* **Work instructions**
A line belongs in the answer if it contains "Task"; copy every such line from the entries below.

* **Material for this exercise**
-- Opening Marker --
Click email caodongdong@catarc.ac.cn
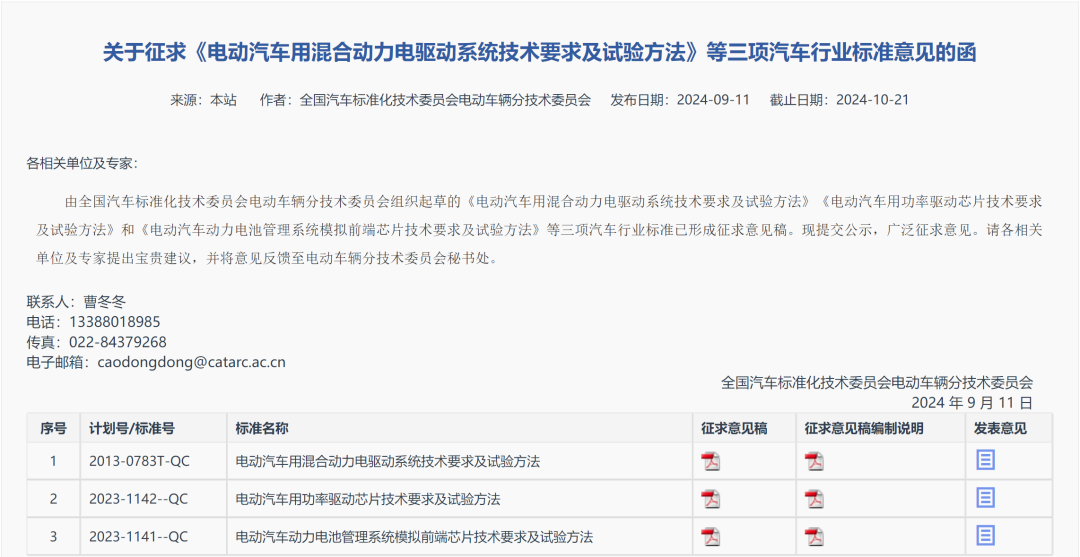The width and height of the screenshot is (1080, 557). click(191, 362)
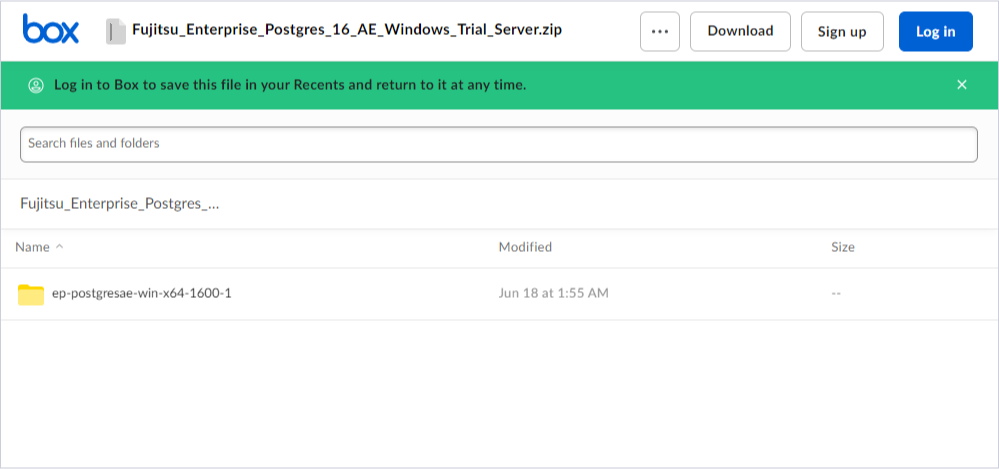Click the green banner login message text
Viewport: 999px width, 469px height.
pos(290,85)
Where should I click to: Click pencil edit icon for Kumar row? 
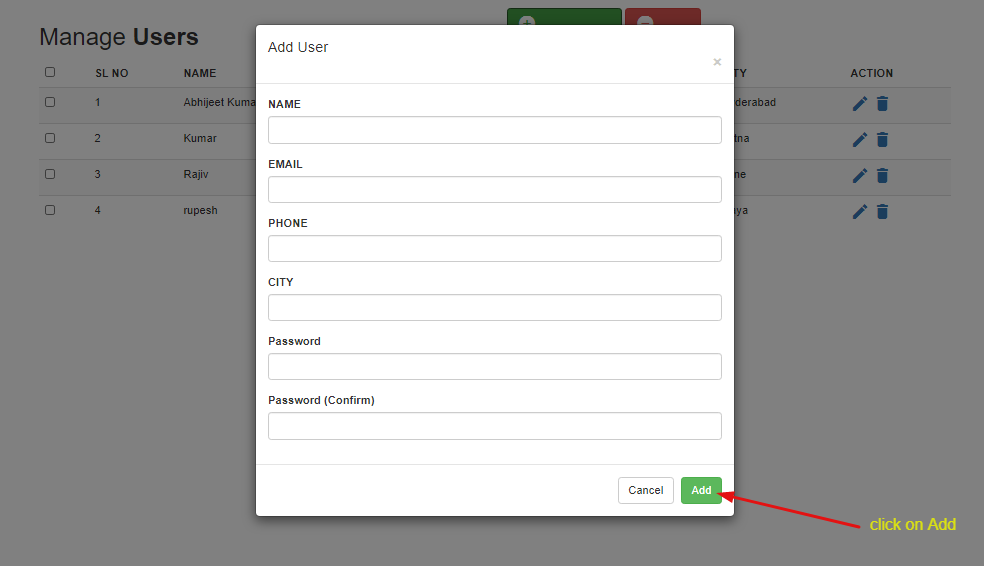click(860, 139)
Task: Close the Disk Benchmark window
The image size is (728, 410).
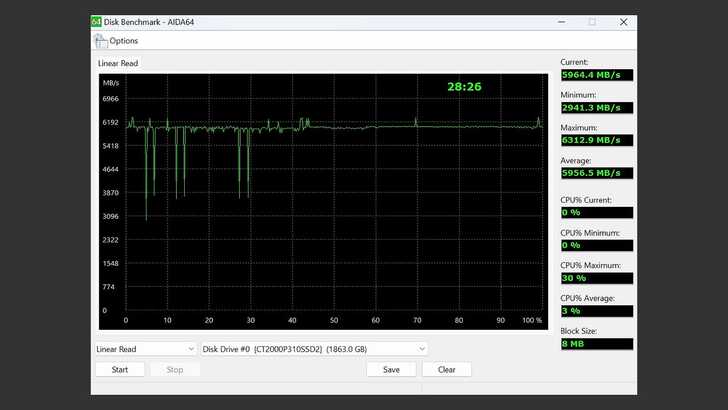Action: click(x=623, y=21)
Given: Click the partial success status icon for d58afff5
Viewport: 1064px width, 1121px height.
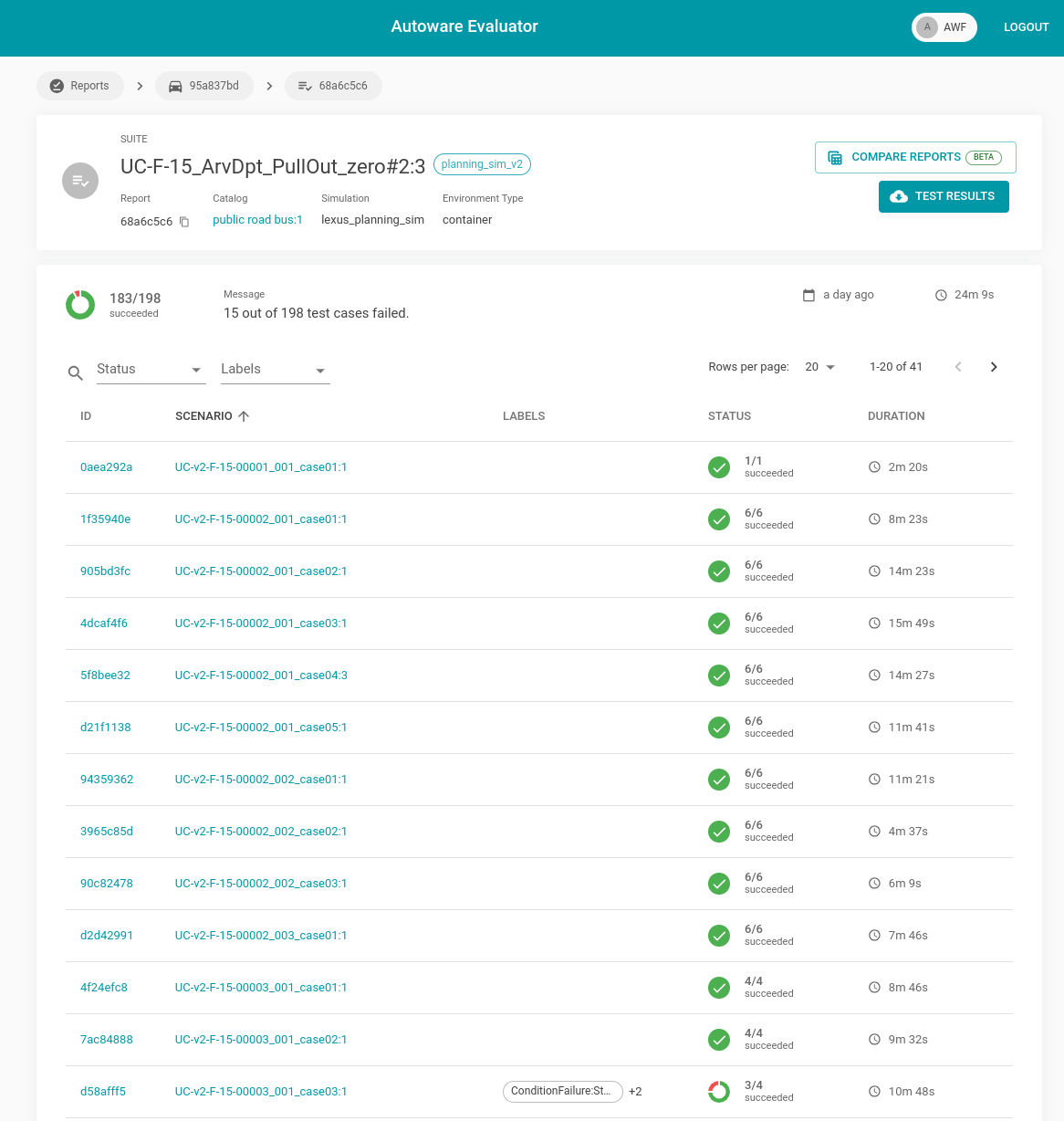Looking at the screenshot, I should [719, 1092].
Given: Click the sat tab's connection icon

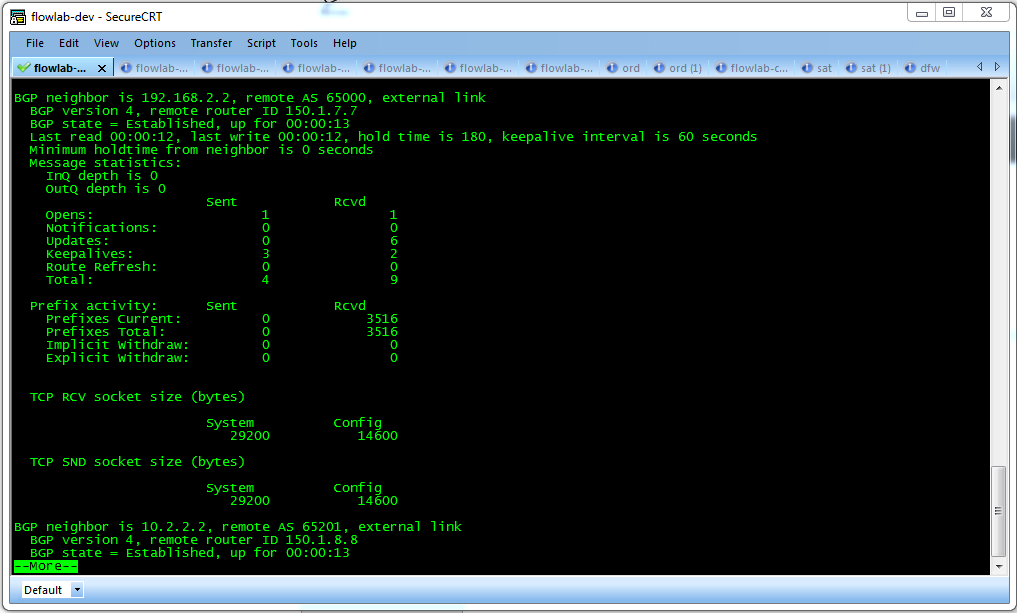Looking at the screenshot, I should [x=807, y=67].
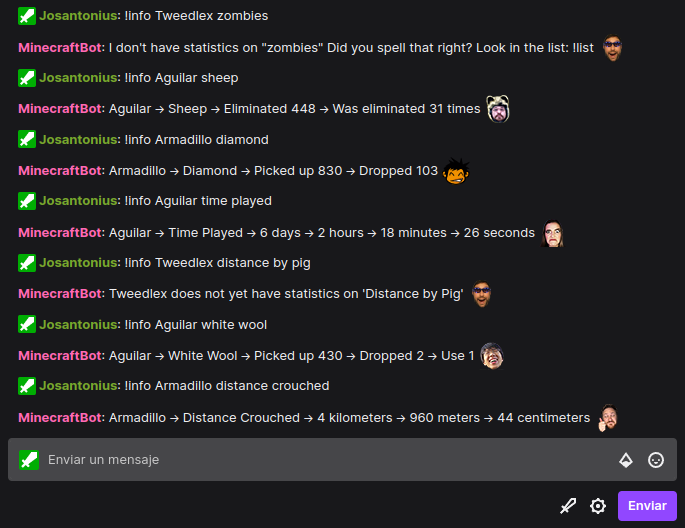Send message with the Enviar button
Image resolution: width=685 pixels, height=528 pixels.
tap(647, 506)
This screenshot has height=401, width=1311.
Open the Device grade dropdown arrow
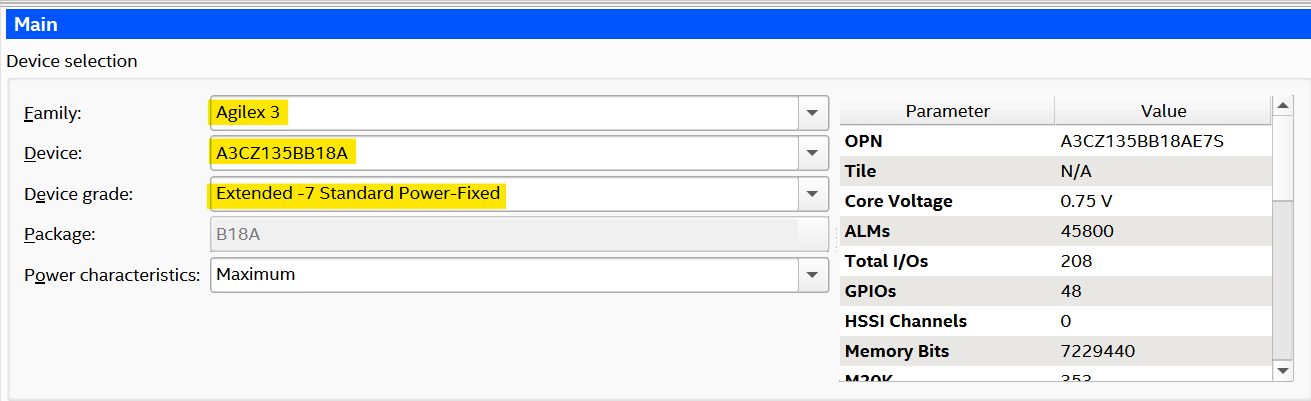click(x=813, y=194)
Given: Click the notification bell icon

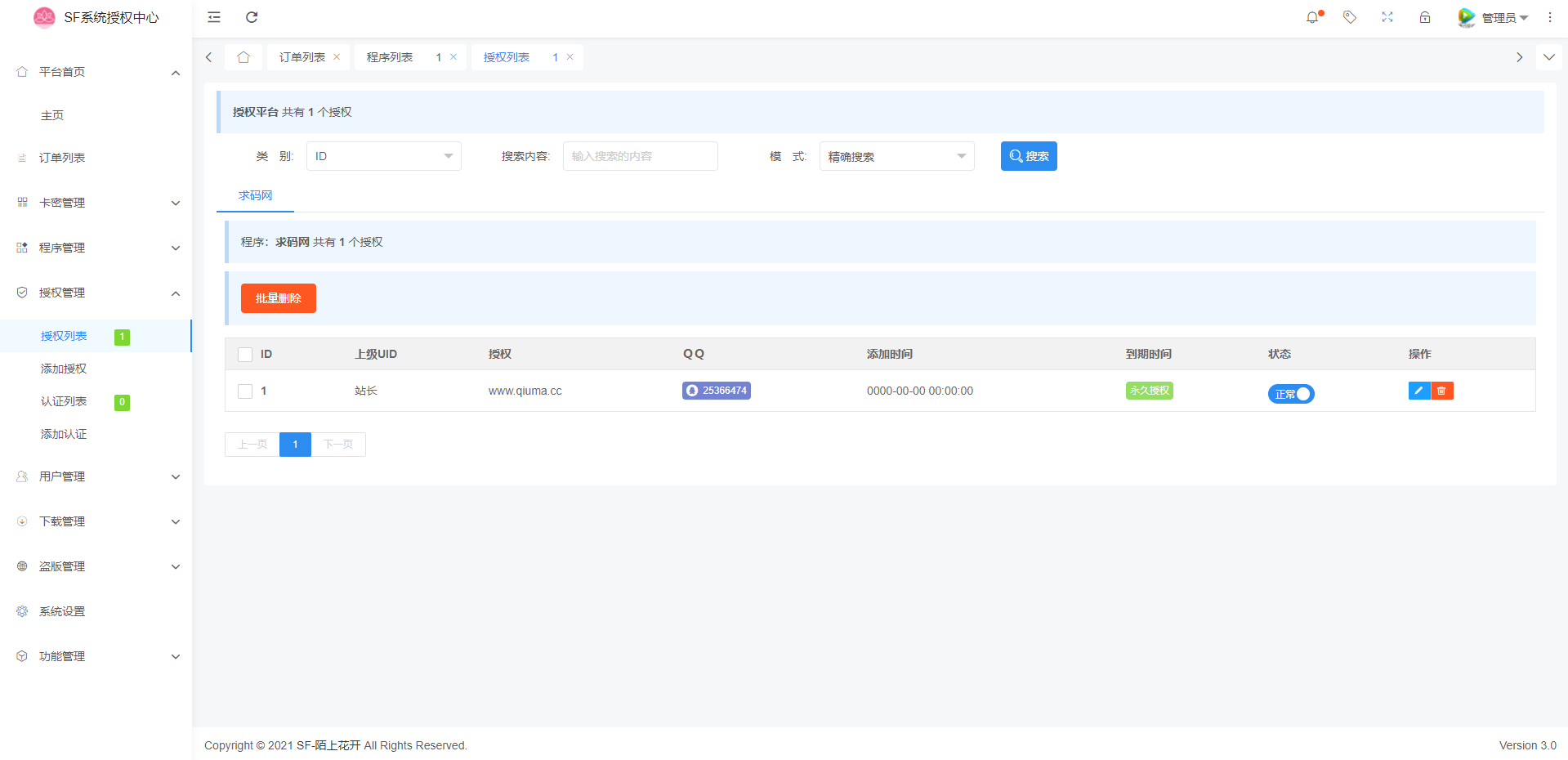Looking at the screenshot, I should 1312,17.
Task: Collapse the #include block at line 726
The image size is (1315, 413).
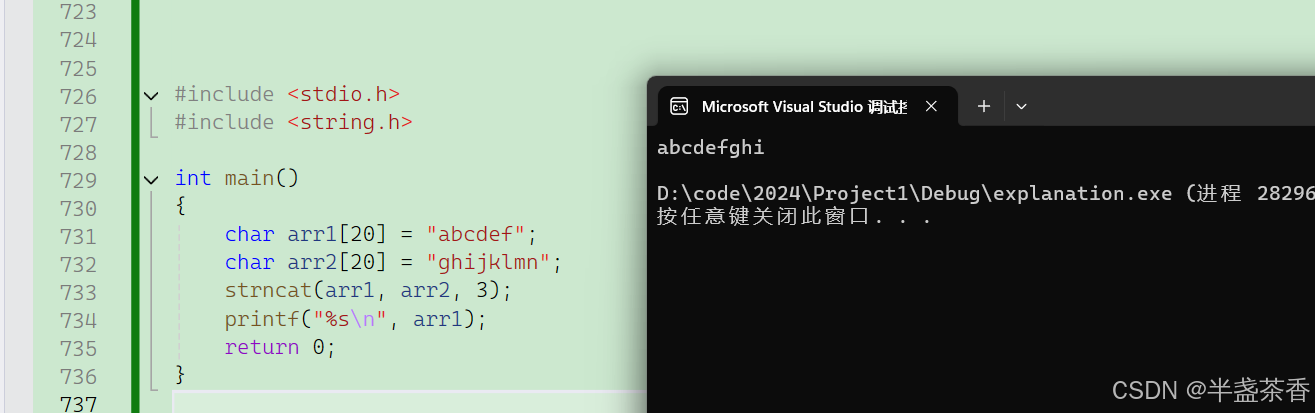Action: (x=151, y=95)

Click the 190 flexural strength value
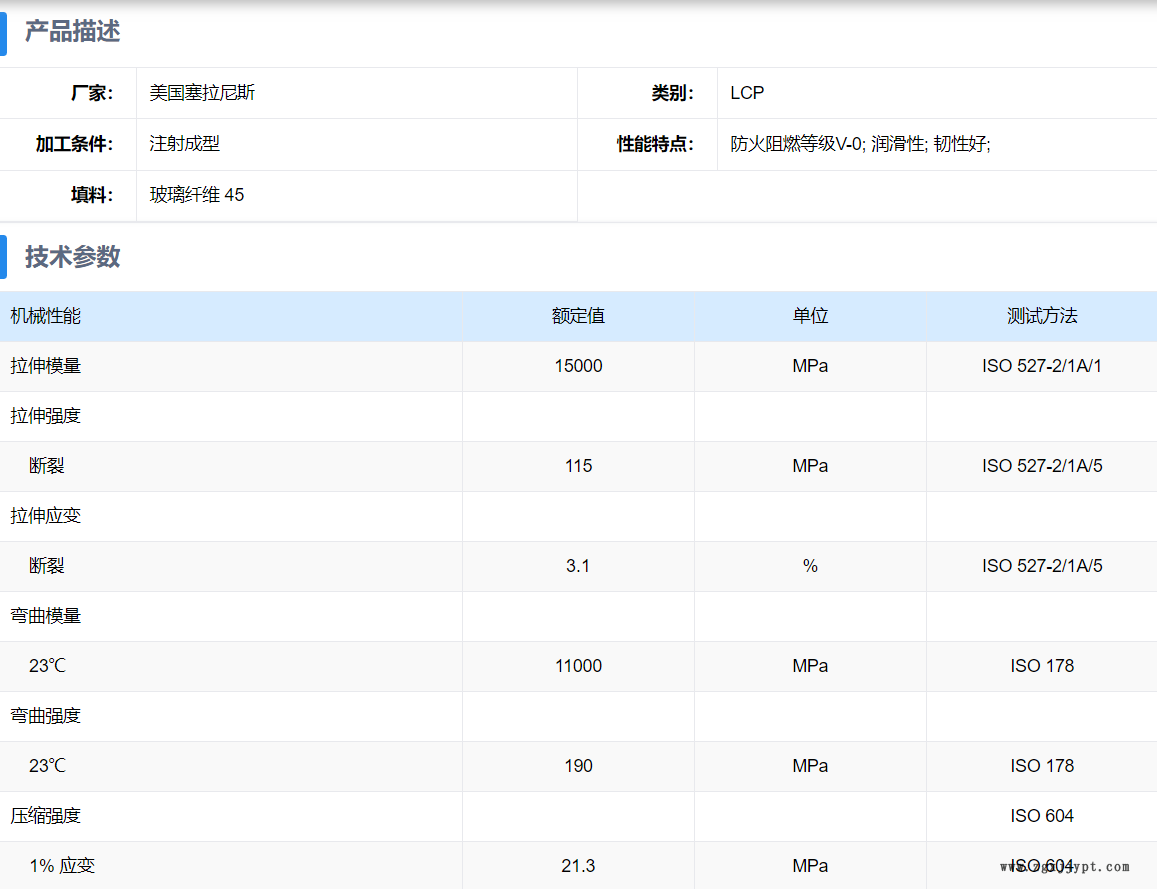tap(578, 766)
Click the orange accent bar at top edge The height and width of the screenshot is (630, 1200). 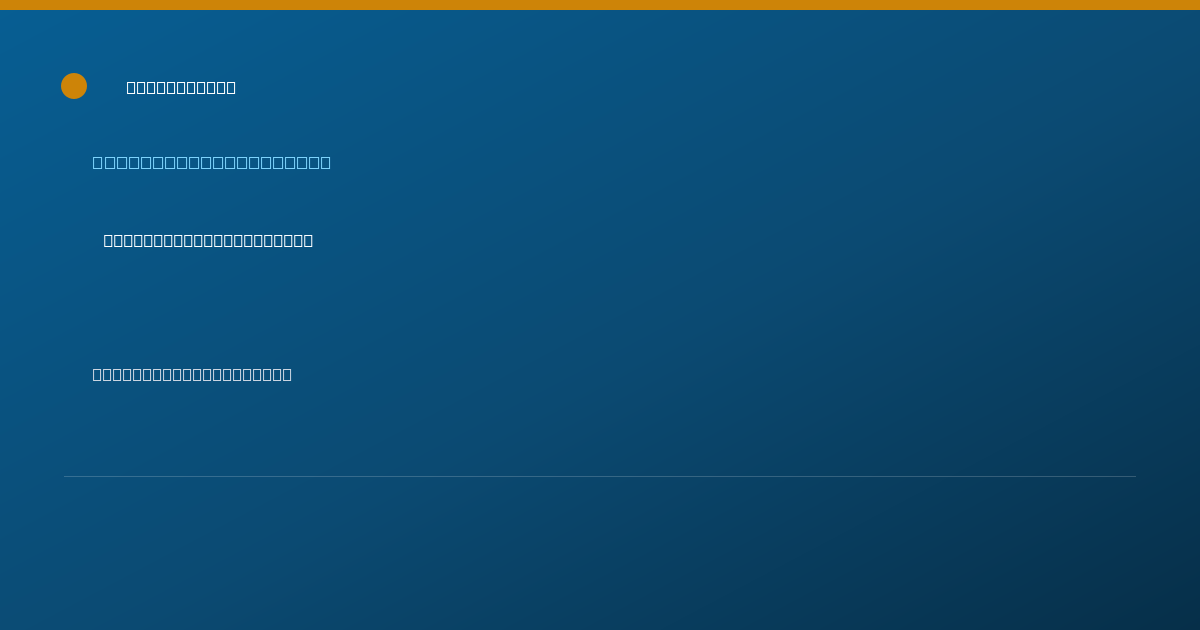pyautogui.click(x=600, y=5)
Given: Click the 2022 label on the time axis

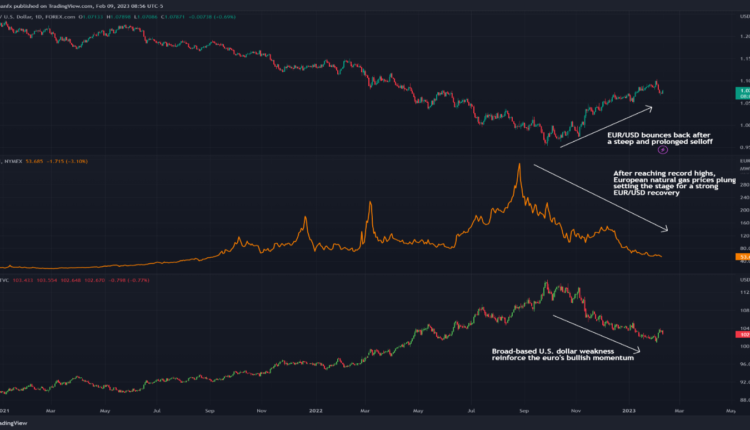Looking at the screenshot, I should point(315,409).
-- Closing Marker --
* **Result of the exercise**
Task: Close the Disk Benchmark window
Task: Collapse the #include block at line 726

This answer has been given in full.